======== Information ========
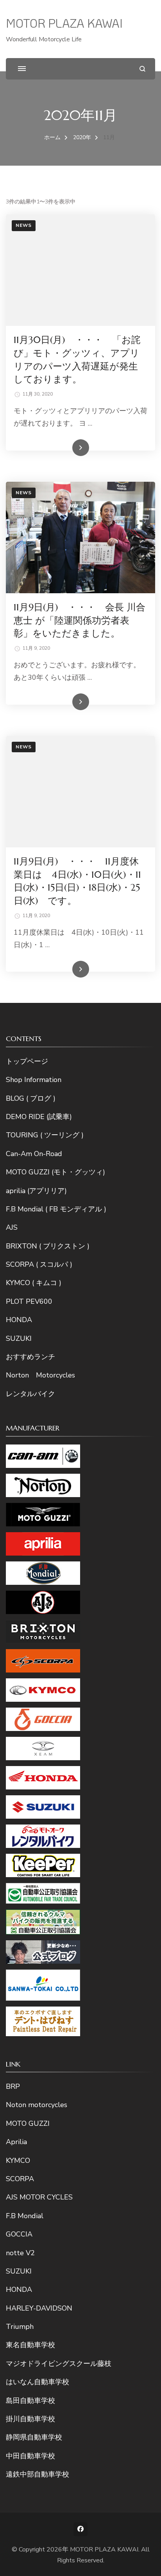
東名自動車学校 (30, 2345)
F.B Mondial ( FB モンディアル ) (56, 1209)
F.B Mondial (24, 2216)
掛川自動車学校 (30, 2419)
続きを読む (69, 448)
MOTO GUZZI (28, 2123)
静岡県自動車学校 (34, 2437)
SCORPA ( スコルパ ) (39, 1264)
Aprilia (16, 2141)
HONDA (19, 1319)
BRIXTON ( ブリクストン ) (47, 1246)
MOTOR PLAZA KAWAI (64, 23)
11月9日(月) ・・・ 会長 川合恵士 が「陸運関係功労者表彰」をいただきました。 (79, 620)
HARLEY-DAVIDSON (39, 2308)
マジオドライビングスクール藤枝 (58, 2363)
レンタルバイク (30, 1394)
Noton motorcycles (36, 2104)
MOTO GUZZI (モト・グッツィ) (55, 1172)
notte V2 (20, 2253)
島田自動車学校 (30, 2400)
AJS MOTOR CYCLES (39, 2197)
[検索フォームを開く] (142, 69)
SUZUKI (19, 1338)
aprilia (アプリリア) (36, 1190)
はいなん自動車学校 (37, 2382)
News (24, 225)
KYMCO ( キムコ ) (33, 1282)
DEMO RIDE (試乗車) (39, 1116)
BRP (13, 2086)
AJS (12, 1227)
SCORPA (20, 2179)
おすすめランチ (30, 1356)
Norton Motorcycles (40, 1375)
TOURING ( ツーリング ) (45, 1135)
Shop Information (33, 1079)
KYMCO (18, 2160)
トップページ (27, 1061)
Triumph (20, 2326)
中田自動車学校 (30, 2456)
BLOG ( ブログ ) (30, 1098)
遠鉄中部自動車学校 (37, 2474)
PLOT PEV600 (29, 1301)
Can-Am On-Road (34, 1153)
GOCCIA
========
## Exercise description
The data is to be returned exactly as it stands, pictures aside.

## Problem solution
東名自動車学校 (30, 2345)
F.B Mondial ( FB モンディアル ) (56, 1209)
F.B Mondial (24, 2216)
掛川自動車学校 (30, 2419)
続きを読む (69, 448)
MOTO GUZZI (28, 2123)
静岡県自動車学校 (34, 2437)
SCORPA ( スコルパ ) (39, 1264)
Aprilia (16, 2141)
HONDA (19, 1319)
BRIXTON ( ブリクストン ) (47, 1246)
MOTOR PLAZA KAWAI (64, 23)
11月9日(月) ・・・ 会長 川合恵士 が「陸運関係功労者表彰」をいただきました。 (79, 620)
HARLEY-DAVIDSON (39, 2308)
マジオドライビングスクール藤枝 (58, 2363)
レンタルバイク (30, 1394)
Noton motorcycles (36, 2104)
MOTO GUZZI (モト・グッツィ) (55, 1172)
notte V2 (20, 2253)
島田自動車学校 (30, 2400)
AJS MOTOR CYCLES (39, 2197)
[検索フォームを開く] (142, 69)
SUZUKI (19, 1338)
aprilia (アプリリア) (36, 1190)
はいなん自動車学校 (37, 2382)
News (24, 225)
KYMCO ( キムコ ) (33, 1282)
DEMO RIDE (試乗車) (39, 1116)
BRP (13, 2086)
AJS (12, 1227)
SCORPA (20, 2179)
おすすめランチ (30, 1356)
Norton Motorcycles (40, 1375)
TOURING ( ツーリング ) (45, 1135)
Shop Information (33, 1079)
KYMCO (18, 2160)
トップページ (27, 1061)
Triumph (20, 2326)
中田自動車学校 (30, 2456)
BLOG ( ブログ ) (30, 1098)
遠鉄中部自動車学校 (37, 2474)
PLOT PEV600 (29, 1301)
Can-Am On-Road (34, 1153)
GOCCIA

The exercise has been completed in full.